- Exercise details
Lay out the listing from the line containing "is (584, 562)." down to the line containing "content-select: Display post content ▼ is", both ends included, as a two-column CSV with the headers input and output. Give one row per listing, put each field in quotation marks, turn line breaks into spaces, and leave the pictures out.

- Records for this task
====

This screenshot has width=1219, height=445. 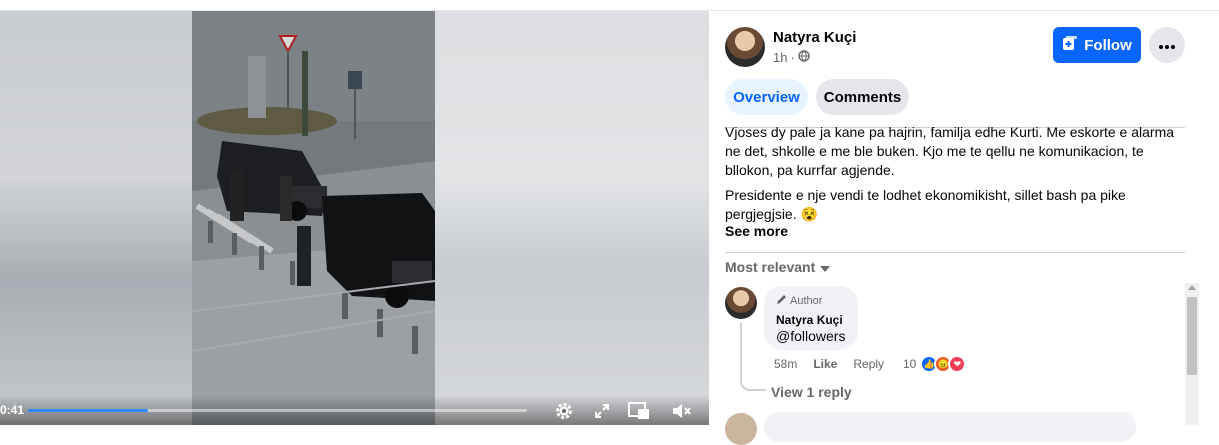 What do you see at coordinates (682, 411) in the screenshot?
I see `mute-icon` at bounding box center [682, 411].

====

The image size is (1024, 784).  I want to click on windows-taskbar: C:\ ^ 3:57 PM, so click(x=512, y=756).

====

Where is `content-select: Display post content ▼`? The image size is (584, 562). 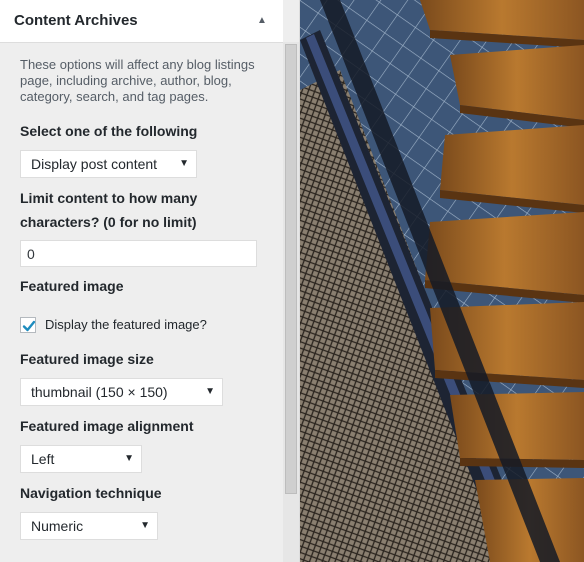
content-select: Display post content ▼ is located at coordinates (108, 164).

====

- Exercise output
input,output
"Where is `content-select: Display post content ▼`? The image size is (584, 562).","content-select: Display post content ▼ is located at coordinates (108, 164)."